* _Assignment_
Go through the records below and count every line containing "computer". Reply with the count alone.

Start of Exercise material

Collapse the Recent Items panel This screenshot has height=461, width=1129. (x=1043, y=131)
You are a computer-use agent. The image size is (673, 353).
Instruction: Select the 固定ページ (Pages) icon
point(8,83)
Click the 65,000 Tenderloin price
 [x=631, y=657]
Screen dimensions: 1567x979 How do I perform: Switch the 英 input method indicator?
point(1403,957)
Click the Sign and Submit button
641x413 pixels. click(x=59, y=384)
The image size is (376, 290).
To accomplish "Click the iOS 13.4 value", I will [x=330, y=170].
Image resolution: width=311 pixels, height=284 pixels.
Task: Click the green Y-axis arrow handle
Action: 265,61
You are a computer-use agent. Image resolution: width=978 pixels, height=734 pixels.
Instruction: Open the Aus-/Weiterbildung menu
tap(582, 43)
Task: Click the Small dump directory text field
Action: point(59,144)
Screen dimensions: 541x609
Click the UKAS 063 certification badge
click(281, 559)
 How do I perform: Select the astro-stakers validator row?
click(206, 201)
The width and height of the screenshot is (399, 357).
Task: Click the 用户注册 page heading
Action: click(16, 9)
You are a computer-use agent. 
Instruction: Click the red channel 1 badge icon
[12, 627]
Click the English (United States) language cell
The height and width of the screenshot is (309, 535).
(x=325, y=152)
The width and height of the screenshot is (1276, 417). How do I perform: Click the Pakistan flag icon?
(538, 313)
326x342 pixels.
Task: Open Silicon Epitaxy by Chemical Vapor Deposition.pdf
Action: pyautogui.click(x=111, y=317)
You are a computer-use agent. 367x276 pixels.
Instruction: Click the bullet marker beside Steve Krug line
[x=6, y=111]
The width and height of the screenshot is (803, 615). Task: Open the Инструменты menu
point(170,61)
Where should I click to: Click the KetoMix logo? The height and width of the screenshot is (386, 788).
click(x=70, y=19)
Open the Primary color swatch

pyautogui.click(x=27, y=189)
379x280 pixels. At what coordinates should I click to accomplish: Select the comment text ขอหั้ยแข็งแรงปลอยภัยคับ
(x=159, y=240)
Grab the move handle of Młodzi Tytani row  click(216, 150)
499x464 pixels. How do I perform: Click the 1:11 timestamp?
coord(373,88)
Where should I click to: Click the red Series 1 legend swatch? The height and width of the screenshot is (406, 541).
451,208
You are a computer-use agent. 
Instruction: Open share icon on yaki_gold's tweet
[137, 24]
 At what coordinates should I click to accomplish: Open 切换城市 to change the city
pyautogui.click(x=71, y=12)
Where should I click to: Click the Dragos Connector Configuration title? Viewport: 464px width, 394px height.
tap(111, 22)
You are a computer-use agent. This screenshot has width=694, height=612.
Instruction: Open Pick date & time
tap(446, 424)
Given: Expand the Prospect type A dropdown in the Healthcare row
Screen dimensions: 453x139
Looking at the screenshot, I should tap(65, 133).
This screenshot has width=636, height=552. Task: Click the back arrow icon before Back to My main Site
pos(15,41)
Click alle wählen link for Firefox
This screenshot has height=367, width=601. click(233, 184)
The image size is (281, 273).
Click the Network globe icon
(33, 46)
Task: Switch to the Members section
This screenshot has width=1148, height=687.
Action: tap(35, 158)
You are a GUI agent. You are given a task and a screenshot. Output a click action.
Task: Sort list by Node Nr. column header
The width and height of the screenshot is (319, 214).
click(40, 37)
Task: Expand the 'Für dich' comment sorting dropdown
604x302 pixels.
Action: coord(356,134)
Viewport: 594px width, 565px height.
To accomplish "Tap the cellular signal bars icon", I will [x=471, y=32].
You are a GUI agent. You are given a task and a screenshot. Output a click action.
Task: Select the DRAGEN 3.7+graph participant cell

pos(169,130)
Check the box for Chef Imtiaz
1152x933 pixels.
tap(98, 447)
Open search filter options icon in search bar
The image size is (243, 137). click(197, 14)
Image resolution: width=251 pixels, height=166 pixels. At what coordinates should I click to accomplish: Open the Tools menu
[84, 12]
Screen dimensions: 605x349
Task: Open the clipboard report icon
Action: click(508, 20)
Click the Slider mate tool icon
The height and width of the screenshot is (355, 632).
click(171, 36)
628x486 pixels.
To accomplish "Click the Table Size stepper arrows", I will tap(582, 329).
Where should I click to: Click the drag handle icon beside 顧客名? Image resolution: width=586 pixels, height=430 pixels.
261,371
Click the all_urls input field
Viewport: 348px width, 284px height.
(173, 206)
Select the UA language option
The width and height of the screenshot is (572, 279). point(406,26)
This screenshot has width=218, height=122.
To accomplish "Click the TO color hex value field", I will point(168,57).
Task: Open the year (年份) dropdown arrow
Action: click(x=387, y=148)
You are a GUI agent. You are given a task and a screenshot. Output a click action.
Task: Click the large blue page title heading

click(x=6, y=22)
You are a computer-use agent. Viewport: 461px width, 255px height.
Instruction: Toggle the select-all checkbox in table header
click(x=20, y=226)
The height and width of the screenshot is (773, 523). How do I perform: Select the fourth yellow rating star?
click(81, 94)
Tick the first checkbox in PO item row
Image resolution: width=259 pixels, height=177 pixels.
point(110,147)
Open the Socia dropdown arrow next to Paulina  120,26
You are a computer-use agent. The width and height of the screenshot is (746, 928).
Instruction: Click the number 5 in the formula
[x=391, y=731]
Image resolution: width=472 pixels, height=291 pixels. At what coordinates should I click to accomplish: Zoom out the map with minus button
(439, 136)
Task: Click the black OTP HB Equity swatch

End of Exercise material

* _Your response_
8